At the very least, government involvement is necessary to resolve conflicting claims.
In areas where water is less abundant, those claims are more hotly contested.
I'm simply advocating technology that would increase supply for those regions where availability is becoming constrained.
If I had that answer I wouldn't be sitting here watching it rain. I do think the Fed's should butt out and let the state's duke it out.
Technology will be part of the solution. Given the mix who should have control since you've added nuclear into the equasion?
How about the old-fashioned way...by ownership and mutually agreeable trade by private parties?
At the very least, government involvement is necessary to resolve conflicting claims.
That's what we have a court system for.
In areas where water is less abundant, those claims are more hotly contested.
Well, DUH!
BTW, nuclear desalination is a nice, sensible solution to a difficult problem. HoweverComma there is a group of people who will oppose any and all sensible efforts as somehow "despoiling the environment."
I fail to see how someone can applaud a beaver's dam, built for a beaver's purposes, as "natural," while claiming that a dam built by man for man's purposes is "unnatural." We are a tool-using species, as a casual perusal of "Home Improvement" will show.
You're dealing with a certain mindset, namely the liberal idiot mindset - exemplefied by the efforts to get a handicapped woman up a rugged, steep trail to the top of the White Mountains in New Hampshire ... to use a wheelchair ramp built into an AMC hut (accessible only by that trail). If that ain't stupid, I don't know what is...
That was suitable when our nation was first being settled and was much less densely populated.

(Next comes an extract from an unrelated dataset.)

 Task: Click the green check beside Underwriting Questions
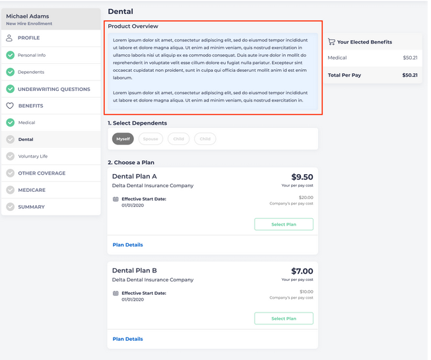coord(10,89)
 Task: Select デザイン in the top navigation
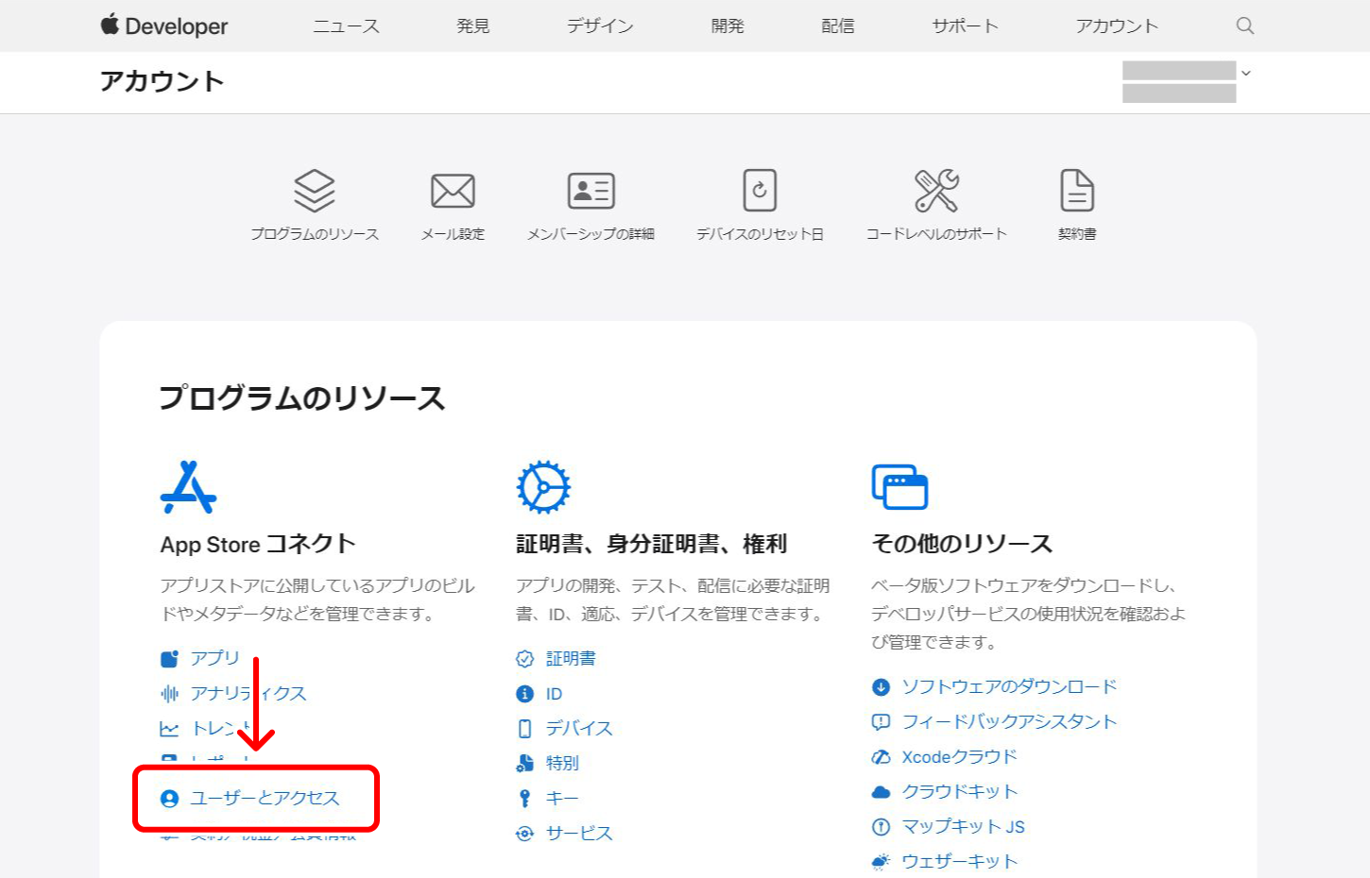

The growth and development of our modern towns and cities render that ideal much less practical.
Seems to me that's your proposal, not mine.
IMHO, provision of water supply (and wastewater treatment) systems is a legitimate role of government in supplying basic infrastructure for our society.
And in those areas where water resources are limited, I'd prefer to see solutions to expand supply rather than restrict use.
Let free enterprise do that. Where the demand exists, supply will appear--if you don't interfere with the marketplace.
What? Let Free Enterprise dump raw sewage into our rivers and streams so we'd have to pay out the whazoo for bottled water from Sparklettes?
No thanks.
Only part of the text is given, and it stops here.